━━━━━ Selected text

11 Jun 2008 | Bernie Goldie

UOW’s School of History and Politics recently held its annual Research Day. Two presentations that were held in the same session were “Uncovering the Mystery of the Marsiling Dungeons” and “Histories from the Asylum: ‘The Unknown Patient’.

In 2006, an investigative group in Singapore researching on local popular and cultural beliefs unknowingly stumbled on an unusual underground tunnel system. Located deep in a secluded forest between the Woodlands and Marsiling district of Singapore it was dubbed the Woodlands Tunnels. 

It was also given the ominous nickname, the Marsiling Dungeons. The national newspapers in Singapore covered the story extensively. The Land Authority of Singapore and the National Heritage Board had no records of the tunnels and were unable to identify their purpose. Singaporean academic historians, architects and archaeologists were also consulted on the tunnels but were not able to offer a clear explanation.

Speculations from the public further fuelled the mysterious nature of this tunnel structure until 2008 when archival and fieldwork research, including that of an intrepid UOW PhD researcher, John Kwok, finally uncovered the truth and untangled the mystery of the Marsiling Dungeons. 

The Marsiling Dungeons turned out to be a specially built pre-World War II Royal Air Force underground fuel reserve depot.

It was probably constructed in the mid to late 1930s and was later forgotten after the war. Several relics dated from that period, such as reinforced lamps and valves were also found in the tunnels.

John Kwok and his fellow researchers examined archival military records and histories to establish its purpose. It is a rare find of an intact underground World War II concrete fuel storage tank structure in Singapore.

Meanwhile, a second special presentation was held within the same session.

━━━━━━━━━━
━━━━━ Study material

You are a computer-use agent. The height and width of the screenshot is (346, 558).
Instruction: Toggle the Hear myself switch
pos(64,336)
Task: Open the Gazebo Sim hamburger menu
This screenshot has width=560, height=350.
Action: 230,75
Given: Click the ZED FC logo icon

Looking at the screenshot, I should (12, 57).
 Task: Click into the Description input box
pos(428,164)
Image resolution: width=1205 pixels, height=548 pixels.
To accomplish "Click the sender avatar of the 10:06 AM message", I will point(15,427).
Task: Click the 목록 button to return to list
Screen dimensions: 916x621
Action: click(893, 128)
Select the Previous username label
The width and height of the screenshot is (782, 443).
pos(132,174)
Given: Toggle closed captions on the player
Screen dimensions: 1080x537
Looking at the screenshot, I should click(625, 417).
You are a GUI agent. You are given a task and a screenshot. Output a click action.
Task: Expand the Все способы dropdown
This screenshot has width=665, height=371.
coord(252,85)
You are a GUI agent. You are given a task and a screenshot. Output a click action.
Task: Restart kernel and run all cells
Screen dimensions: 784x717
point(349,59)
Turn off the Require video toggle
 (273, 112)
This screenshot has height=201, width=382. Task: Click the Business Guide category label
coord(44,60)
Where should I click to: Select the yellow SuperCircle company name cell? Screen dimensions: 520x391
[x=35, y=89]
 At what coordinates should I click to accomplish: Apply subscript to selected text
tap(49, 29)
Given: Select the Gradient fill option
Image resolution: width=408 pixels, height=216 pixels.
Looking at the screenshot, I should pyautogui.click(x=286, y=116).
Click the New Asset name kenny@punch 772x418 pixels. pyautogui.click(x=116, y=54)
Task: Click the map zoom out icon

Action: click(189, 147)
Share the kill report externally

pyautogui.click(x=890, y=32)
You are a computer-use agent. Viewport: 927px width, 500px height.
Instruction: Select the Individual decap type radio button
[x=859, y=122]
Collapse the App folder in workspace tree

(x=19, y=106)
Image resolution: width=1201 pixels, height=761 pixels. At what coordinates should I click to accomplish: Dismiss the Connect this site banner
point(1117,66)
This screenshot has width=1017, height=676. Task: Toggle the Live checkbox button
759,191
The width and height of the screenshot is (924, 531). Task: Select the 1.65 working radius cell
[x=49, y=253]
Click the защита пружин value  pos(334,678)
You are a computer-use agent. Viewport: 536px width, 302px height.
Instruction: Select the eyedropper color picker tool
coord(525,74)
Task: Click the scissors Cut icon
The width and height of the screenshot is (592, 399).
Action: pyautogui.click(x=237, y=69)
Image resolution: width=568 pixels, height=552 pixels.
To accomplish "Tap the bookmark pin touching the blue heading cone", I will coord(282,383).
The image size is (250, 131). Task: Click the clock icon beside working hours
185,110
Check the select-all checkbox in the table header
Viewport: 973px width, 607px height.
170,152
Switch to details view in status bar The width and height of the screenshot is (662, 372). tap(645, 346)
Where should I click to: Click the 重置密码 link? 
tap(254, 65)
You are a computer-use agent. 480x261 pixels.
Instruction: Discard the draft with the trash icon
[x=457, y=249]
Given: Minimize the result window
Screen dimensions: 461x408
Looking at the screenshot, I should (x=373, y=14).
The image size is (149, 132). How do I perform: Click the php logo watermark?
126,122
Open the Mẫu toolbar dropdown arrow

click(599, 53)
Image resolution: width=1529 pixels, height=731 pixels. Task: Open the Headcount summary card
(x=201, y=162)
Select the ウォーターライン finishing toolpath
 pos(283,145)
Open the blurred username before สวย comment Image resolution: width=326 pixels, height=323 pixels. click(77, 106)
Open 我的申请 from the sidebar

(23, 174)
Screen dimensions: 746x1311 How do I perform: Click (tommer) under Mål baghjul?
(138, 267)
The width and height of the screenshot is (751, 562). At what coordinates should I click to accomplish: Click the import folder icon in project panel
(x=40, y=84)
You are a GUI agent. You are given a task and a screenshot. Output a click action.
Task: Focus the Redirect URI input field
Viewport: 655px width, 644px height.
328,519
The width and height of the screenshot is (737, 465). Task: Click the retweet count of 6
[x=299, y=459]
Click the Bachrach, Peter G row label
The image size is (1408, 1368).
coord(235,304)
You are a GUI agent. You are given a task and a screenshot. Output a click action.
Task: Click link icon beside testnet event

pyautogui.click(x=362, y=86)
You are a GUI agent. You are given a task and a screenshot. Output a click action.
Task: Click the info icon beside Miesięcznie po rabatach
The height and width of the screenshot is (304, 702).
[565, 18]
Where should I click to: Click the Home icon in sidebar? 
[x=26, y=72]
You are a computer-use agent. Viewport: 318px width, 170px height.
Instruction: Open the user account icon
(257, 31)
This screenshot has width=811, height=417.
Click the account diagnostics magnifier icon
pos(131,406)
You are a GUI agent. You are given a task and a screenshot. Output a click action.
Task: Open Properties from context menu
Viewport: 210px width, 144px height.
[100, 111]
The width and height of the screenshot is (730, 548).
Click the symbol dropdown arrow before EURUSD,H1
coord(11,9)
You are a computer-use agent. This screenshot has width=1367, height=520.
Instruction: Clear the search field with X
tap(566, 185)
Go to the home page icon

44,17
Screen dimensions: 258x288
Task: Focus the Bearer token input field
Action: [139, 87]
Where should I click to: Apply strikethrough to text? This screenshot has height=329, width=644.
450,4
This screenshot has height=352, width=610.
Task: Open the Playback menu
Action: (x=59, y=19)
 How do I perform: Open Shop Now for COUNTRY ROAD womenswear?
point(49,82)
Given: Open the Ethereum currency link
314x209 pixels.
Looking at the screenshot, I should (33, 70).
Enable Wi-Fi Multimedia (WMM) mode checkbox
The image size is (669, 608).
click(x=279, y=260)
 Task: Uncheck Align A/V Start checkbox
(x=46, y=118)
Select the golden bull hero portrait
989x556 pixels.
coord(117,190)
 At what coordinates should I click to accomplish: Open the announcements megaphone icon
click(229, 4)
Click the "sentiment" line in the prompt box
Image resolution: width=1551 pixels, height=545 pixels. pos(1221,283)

━━━━━━━━━━

Assignment 1: Copy the part of the Marsiling Dungeons article from "In 2006, an" up to and including "the Woodlands Tunnels.".
Assignment 2: In the Marsiling Dungeons article, what did the tunnels turn out to be?
Assignment 3: Continue the Marsiling Dungeons article from its last sentence.

Response 1:
In 2006, an investigative group in Singapore researching on local popular and cultural beliefs unknowingly stumbled on an unusual underground tunnel system. Located deep in a secluded forest between the Woodlands and Marsiling district of Singapore it was dubbed the Woodlands Tunnels.

Response 2: A specially built pre-World War II Royal Air Force underground fuel reserve depot.

Response 3:
The bodies of more than 25,000 of the 60,000 Australians who were killed during the Great War of 1914-1918 were either unidentified or unidentifiable. The grief of families of the ‘missing’ was intensified by the lack of certainty regarding their fate. Even into the 1920s, many families clung to the slim hope that perhaps a mistake had been made and their son, brother or husband might still be alive, yet unable to find his way home.

The closed psychiatric files of Sydney’s Callan Park Mental Hospital have revealed a soldier whose family was informed in 1916 that he was missing, presumed killed, but who ‘came back from the dead’ in 1928.  Unable to identify himself when found wandering and incoherent on the Western Front, he was returned to Sydney and committed to Callan Park for treatment. 

He was referred to as ‘The Unknown Patient’. After 12 years at the asylum, he was finally identified and reunited with his mother, who had never given up hope that her son somehow may have survived the war.

Using NSW Department of Health archival files, Jen Hawksley’s paper told the story of this Unknown Patient and, in doing so, examined the power of grief and memory and the social impact of war.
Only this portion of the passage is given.